Tampoco se tiene en cuenta la dimensión emocional en el proceso de selección. En ese momento se evalúan solamente los conocimientos disciplinares y, en el mejor de los casos, los conocimientos didácticos. Nada respecto al ser y al sentir.

Esta formación (inicial y luego durante el ejercicio profesional) ha de tener algunas características: debe ser intencional, sistemática, progresiva y rigurosa. Lo cual quiere decir que no se puede circunscribir a iniciativas aisladas y dispersas, ocasionales y asistemáticas. Una parte se puede implementar en el curriculum de forma transversal, otra a través de algunas materias, talleres y experiencias de contenidos específicos progresivamente enriquecedores y y una tercera consistente en incorporar a algunas materias esta dimensión básica de la persona. Dos ejemplos. He impartido la asignatura de Dirección de Centros. Pues bien, en ella los alumnos pidieron incorporar un tema sobre los sentimientos de los Directores y las Directoras. Me pareció fantástico. Para ello tuvieron que observarlos y entrevistarlos en los centros e invitar a algunos al aula para analizar con ellos esta cuestión. En la asignatura de Evaluación de los aprendizajes, incorporé un tema sobre los sentimientos de los docentes y de los alumnos en los procesos de evaluación. Algunas de estas experiencias aparecen en mi libro Evaluar con el corazón, recientemente publicado por la Editorial Homo Sapiens de Rosario.

En la Universidad Mayor, que tiene sede en Santiago de Chile y en Temuco, participé en un proyecto titulado «Buen profesional, profesional bueno». Sabido es que no es igual que el adjetivo se coloque antes o después del sustantivo.
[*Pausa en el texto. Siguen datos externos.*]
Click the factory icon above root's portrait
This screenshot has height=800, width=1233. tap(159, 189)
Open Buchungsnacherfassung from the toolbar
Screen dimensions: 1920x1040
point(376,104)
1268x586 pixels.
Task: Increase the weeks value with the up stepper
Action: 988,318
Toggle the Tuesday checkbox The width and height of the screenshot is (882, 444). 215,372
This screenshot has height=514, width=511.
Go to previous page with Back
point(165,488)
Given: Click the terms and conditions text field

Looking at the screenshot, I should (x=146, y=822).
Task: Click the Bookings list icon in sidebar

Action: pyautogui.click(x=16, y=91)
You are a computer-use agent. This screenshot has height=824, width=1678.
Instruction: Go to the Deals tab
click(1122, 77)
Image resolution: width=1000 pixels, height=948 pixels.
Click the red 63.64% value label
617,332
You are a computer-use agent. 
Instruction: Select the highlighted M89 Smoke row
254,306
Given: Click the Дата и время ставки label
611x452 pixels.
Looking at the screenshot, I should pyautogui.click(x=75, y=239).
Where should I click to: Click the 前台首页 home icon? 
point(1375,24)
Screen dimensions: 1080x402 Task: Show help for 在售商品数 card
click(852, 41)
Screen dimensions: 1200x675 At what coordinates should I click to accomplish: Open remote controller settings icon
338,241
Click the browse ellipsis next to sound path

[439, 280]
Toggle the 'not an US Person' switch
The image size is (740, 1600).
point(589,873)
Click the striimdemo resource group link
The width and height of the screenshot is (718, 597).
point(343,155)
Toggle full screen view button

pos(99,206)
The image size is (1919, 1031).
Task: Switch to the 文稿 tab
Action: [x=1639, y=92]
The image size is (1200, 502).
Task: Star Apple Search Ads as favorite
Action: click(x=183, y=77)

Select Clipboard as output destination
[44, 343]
No es igual un preso político que un político preso, de la misma manera que no es igual un desnudo griego que un griego desnudo. Lo que pretendía el proyecto era no solo tener buenos médicos sino médicos buenos, no solo formar buenos ingenieros sino ingenieros buenos... ¿Qué decir de los docentes? Una de las cuestiones más incisivas del proyecto se planteó no con los objetivos o los contenidos de esta formación sino con los procesos de evaluación de estas dimensiones. Concluimos que por el hecho de que no pudiera cuantificarse lo conseguido no podía dejar de evaluarse. Porque evaluar, a mi juicio, es comprender y mejorar, no medir.